* What the exercise asks: The reply should consist of the entire listing, word for word.

(Records to process begins)

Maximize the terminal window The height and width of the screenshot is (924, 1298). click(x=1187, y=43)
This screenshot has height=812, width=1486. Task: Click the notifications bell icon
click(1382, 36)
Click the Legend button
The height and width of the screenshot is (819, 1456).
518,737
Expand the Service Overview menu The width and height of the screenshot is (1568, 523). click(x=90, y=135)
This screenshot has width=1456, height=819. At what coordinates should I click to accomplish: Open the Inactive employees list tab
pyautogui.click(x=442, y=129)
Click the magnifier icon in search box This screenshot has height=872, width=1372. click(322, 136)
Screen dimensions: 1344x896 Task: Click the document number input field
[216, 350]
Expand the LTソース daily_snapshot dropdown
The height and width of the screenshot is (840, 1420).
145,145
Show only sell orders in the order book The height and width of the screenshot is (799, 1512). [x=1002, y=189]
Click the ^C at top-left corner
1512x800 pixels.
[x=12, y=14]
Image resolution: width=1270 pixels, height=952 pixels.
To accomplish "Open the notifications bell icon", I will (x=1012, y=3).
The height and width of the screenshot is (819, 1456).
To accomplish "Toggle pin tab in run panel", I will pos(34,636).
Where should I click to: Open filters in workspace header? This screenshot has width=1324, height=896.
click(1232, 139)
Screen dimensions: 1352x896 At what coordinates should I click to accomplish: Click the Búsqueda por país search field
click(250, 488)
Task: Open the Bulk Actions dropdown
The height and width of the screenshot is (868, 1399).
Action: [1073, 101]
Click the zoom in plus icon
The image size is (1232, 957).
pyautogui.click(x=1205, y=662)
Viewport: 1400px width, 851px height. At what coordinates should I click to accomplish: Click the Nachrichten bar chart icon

(Records to process ends)

* Your response:
Maximize the terminal window The height and width of the screenshot is (924, 1298). click(x=1187, y=43)
This screenshot has height=812, width=1486. Task: Click the notifications bell icon
click(1382, 36)
Click the Legend button
The height and width of the screenshot is (819, 1456).
518,737
Expand the Service Overview menu The width and height of the screenshot is (1568, 523). click(x=90, y=135)
This screenshot has width=1456, height=819. At what coordinates should I click to accomplish: Open the Inactive employees list tab
pyautogui.click(x=442, y=129)
Click the magnifier icon in search box This screenshot has height=872, width=1372. click(322, 136)
Screen dimensions: 1344x896 Task: Click the document number input field
[216, 350]
Expand the LTソース daily_snapshot dropdown
The height and width of the screenshot is (840, 1420).
145,145
Show only sell orders in the order book The height and width of the screenshot is (799, 1512). [x=1002, y=189]
Click the ^C at top-left corner
1512x800 pixels.
[x=12, y=14]
Image resolution: width=1270 pixels, height=952 pixels.
To accomplish "Open the notifications bell icon", I will (x=1012, y=3).
The height and width of the screenshot is (819, 1456).
To accomplish "Toggle pin tab in run panel", I will pos(34,636).
Where should I click to: Open filters in workspace header? This screenshot has width=1324, height=896.
click(1232, 139)
Screen dimensions: 1352x896 At what coordinates should I click to accomplish: Click the Búsqueda por país search field
click(250, 488)
Task: Open the Bulk Actions dropdown
The height and width of the screenshot is (868, 1399).
Action: [1073, 101]
Click the zoom in plus icon
The image size is (1232, 957).
pyautogui.click(x=1205, y=662)
Viewport: 1400px width, 851px height. At what coordinates should I click to accomplish: Click the Nachrichten bar chart icon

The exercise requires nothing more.